近年、急速に増加しているイノシシの食害についてです。青森県東北町にあるナガイモの畑で20頭以上のイノシシが荒らしている姿が撮影されました。
被害額は100万以上にのぼります。
7月5日、東北町のナガイモ畑で撮影された映像。
イノシシが20頭以上で群れを成して土を掘り起こしています。
種イモを食べているものと見られます。
この畑には「わな」もありますが、かかることはなかったということです。
イノシシは翌日の6日夜にも姿を現し、食い荒らしていきました。
この畑を運営している「おとべ農産」では、5月頃から被害が目立ち始め、これまでの被害は20アールで少なくとも100万円にのぼるということです。
同じ東北町にある「乙部農園」の畑でも6月、イノシシに荒らされた跡が確認されていました。
JAゆうき青森ながいも部会 生産者 乙部大作さん
「1~2年かけて育ててきた、時間も経費も労力も使って作った種なので、それをイノシシに食べられると、今までの苦労も無駄になる。農家としてはめちゃくちゃダメージが大きいです」
東北町では、2025年6月にもイノシシがナガイモの種いもを食べる姿が撮影されています。

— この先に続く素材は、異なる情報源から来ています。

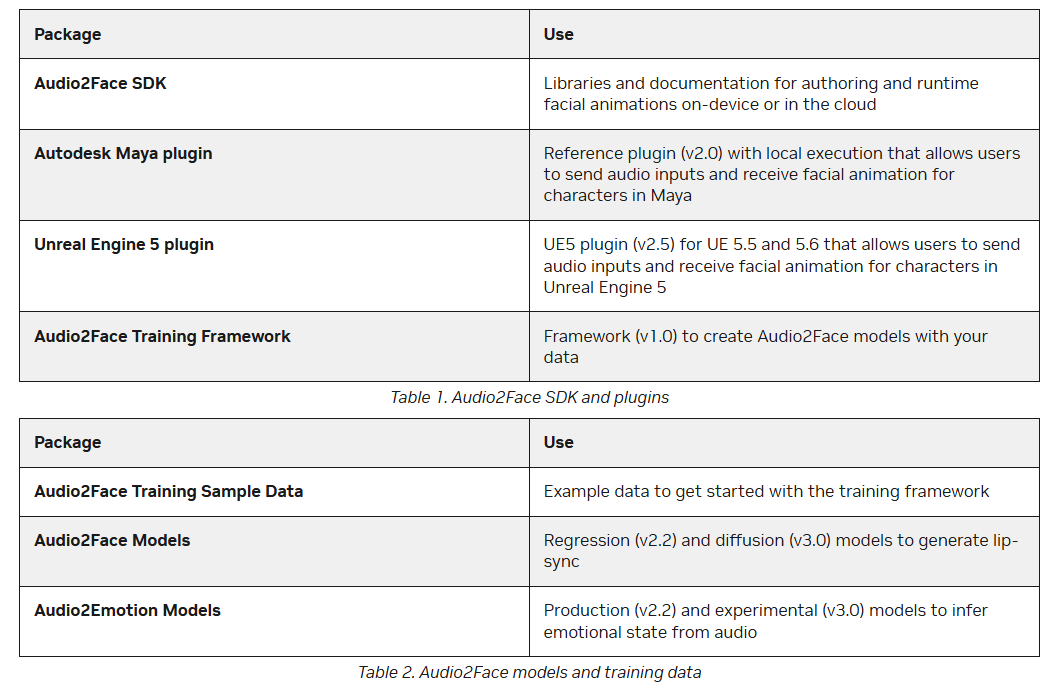The width and height of the screenshot is (1063, 684).
Task: Click the Unreal Engine 5 plugin name
Action: [x=124, y=244]
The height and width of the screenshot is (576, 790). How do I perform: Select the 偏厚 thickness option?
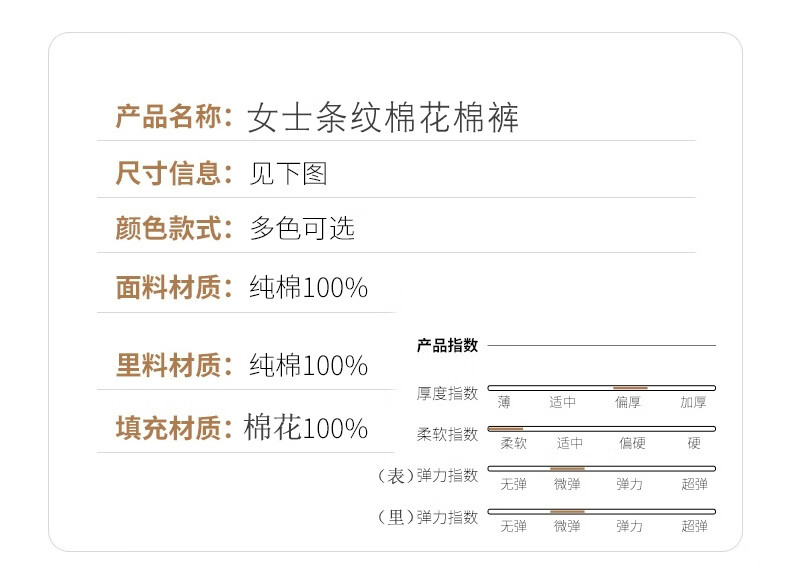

イノシシの食害は2024年度は町に報告はありませんでしたが、昨年度は8件。今年度は既に倍以上の19件にのぼるようになりました。
JAゆうき青森ながいも部会 生産者 乙部大作さん
「去年の春先に初めて、ながいも部会で被害があったと言う人がいて、そこからちらほら話は聞いていたんですが、今年に入って急に『うちも』『うちも』という感じで、結構増えてきています」
町は対策として「くくりわな」の設置などを進めていますが、捕獲できたのは昨年度は3頭、今年度は2頭にとどまっていて、依然として生産者の頭を悩ませる日々が続いています。